I've narrowed it down to two completely different paths and the more research I do, the more confused I get.
Option 1:
BSc Computer Science + Statistics. Probably aiming toward data engineering / ML infrastructure eventually. Not generic web dev if I can avoid it.
Option 2:
Red Seal electrician. Industrial/maintenance side maybe. PLC/automation stuff looks interesting. Residential work honestly looks miserable.
Here's the problem.
My personality screams CS. I like logic-heavy work. I don't enjoy constant interaction with people. I prefer indoor/technical/intellectual work. Remote work matters to me. I can sit with a problem for 8 hours and not care if it's interesting enough.
But the actual market data keeps dragging me back toward trades.
Electricians seem way harder to replace, easier to emigrate with, and less exposed to AI wiping out entry-level work. Especially industrial guys. Every country on earth seems desperate for them.
Meanwhile every second post about CS sounds like:
"400 applications, no interviews, junior market dead, AI replacing interns, degree isn't enough anymore."
And honestly? I can't tell how much of that is real versus terminally-online doomposting.
Other issue:
I am NOT naturally hands-on. At all.
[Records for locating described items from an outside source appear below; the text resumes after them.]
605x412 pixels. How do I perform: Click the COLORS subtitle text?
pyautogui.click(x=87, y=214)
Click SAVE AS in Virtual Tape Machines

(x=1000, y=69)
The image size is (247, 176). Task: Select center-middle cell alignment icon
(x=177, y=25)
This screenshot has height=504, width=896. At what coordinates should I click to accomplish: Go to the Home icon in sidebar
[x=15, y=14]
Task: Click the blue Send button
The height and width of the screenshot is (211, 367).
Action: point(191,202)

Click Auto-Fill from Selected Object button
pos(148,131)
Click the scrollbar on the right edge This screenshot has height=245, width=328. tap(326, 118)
I can handle physical work if I have to, but I don't dream about climbing around industrial sites in summer heat talking shit with crews at 6AM. The long-term wear-and-tear side of trades worries me too. So does injury risk.
But the idea of spending 4+ years studying CS just to maybe fight 2000 other grads for remote jobs also sounds insane.
So I guess I'm asking people actually working in these fields:
- How bad is the CS market really for someone starting from zero in 2026?
- How much of electrical work is genuinely physical/social versus technical troubleshooting?
- Which path actually survives "average ability" better long term?
- Which one emigrates easier in real life, not immigration website fantasy?
- If you were starting over today, would you still choose your field?
No motivational crap please. I don't need "follow your passion." I'm trying to avoid making a catastrophically wrong decision that'll cost me the next 20 years.